Here I'll write my own opinion, a brief summary and some excerpts from the book called "How to read a Book - A Guide to Reading the Great Books", By Mortimer J. Adler (1965)
Important questions:
Why did the author write this book? What does he want me to do, believe or experience?
The writer wants to guide the readers to how to read and understand a book. It’s just, as he mentions, like listening to a symphony or watching a piece of art. One cannot really understand and feel it, unless he knows how to.
However, I’m afraid that the writer was very verbose, lamenting a lot about the failures of the educational system more than the objective of providing a how-to-book. He also gave long examples which were completely unnecessary. I’m afraid I sometimes yelled at the author for the completely unnecessary long parts of his book.
A mind map summary, which represents the necessary skeleton of such a book, in my opinion, is attached at the end of this report. He unfortunately covered it with “a mass of fat” as he himself criticized such books.
He then goes on giving some advice on reading different types of books, like novels or history books. For these, the same rules apply, but there are some additional points to note.
Did he succeed in his intentions? Am I convinced?

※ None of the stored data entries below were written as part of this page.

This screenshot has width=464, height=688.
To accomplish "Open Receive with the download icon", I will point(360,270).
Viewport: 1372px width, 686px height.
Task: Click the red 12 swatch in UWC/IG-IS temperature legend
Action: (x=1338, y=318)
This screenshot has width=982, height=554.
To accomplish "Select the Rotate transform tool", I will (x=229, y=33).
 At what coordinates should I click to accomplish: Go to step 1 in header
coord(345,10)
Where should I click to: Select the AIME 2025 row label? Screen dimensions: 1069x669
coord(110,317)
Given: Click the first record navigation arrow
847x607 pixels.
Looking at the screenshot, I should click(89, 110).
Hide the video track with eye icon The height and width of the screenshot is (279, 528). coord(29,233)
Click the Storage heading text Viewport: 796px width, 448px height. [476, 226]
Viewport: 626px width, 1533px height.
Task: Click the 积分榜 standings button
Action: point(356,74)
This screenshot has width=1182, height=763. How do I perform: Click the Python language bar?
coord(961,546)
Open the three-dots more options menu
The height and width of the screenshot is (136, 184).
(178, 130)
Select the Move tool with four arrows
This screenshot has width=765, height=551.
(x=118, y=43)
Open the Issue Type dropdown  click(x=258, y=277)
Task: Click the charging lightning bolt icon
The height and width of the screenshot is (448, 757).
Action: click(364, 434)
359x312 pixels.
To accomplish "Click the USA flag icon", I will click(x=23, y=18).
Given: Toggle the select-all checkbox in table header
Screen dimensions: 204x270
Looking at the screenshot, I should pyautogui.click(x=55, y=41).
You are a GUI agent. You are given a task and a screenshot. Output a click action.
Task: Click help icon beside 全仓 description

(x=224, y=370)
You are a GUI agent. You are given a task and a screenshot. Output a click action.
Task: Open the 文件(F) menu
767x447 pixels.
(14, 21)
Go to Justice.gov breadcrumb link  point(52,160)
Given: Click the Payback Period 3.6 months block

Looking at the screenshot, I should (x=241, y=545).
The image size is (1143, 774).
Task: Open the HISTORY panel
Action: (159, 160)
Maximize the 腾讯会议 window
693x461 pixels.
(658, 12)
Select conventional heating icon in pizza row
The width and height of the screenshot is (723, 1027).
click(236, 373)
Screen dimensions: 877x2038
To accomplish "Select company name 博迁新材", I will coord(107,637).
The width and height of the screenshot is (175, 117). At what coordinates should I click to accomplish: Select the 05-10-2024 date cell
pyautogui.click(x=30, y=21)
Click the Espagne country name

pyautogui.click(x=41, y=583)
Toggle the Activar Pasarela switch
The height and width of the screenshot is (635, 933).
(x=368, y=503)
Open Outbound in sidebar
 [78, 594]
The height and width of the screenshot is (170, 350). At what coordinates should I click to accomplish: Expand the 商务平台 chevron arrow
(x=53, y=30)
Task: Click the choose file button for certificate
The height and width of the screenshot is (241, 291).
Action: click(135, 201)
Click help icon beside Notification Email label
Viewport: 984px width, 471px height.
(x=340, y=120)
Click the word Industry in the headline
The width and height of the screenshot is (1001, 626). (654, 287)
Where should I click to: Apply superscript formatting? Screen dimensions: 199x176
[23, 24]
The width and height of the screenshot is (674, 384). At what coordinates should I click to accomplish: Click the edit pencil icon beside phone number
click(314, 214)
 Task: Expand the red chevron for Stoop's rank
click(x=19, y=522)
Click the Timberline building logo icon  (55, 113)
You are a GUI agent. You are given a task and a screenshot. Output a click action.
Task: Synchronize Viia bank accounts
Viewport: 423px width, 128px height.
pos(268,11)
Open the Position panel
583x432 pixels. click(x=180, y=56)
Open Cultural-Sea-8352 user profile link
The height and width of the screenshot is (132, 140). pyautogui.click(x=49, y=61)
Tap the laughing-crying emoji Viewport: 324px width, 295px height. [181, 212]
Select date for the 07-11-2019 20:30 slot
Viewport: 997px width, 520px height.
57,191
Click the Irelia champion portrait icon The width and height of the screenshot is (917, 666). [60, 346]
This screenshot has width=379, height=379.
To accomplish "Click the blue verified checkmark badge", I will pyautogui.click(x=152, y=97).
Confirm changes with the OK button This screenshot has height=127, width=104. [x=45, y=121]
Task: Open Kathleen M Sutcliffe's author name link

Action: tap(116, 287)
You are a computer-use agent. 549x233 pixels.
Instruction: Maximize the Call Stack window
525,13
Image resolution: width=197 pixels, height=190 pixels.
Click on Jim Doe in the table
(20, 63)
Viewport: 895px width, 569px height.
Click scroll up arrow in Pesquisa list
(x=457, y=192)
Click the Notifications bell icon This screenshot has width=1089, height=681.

To some extent. The unnecessary length of the book concealed the original message (at least the one that I was all the time digging throughout the book and trying to get.) I guess he could have written a better book if he was direct and to the point.
I have, nevertheless, to point out to the fact that I did find some very good quotations in the book which are quite useful.
What is the take home message?
The take home message is summarized in a mind map.
Quotations
“In the first place, there is initial inequality in understanding. The writer must be superior to the reader, and his book must convey in readable form the insights he possesses and his potential readers lack. In the second place, the reader must be able to overcome this inequality in some degree, seldom perhaps fully, but always approaching equality with the writer. To the extent that equality is approached, the communication is perfectly consummated …. In short, we can only learn from our betters.”
“Listening is learning from a living teacher, while reading is learning from a dead one.”
“The most successful how-to-book cannot take you by the hand or say at the right moment, "Stop doing it that way. Do it this way."
“The secondary teacher is simply a better student …. He should not act as if he were the primary teacher ….. He should not masquerade as one who knows and can teach by virtue of his original disvoceries, if he is only one who has learned through being taught”
“Any art or skill is possessed by those who have formed the habit of operaitng according to its rules. In fact, the artist or craftsman in any field differs thus from those who lack his skill. He has a habit they lack .... There is no other way of forming a habit of operation than by operating ….. Knowing the rules of an art is not the same as having the habit.”
“In learning to drive an automobile, you must know the rules but you do not have to know the principles of automotive mechanics which make them right. In other words, to understand the rules is to know more than the rules” ..... God has given us some rules, but he didn't say what are the principles behind those rules. Is it for us to find out? Are those principles time dependent or not, so that the rules can change or not.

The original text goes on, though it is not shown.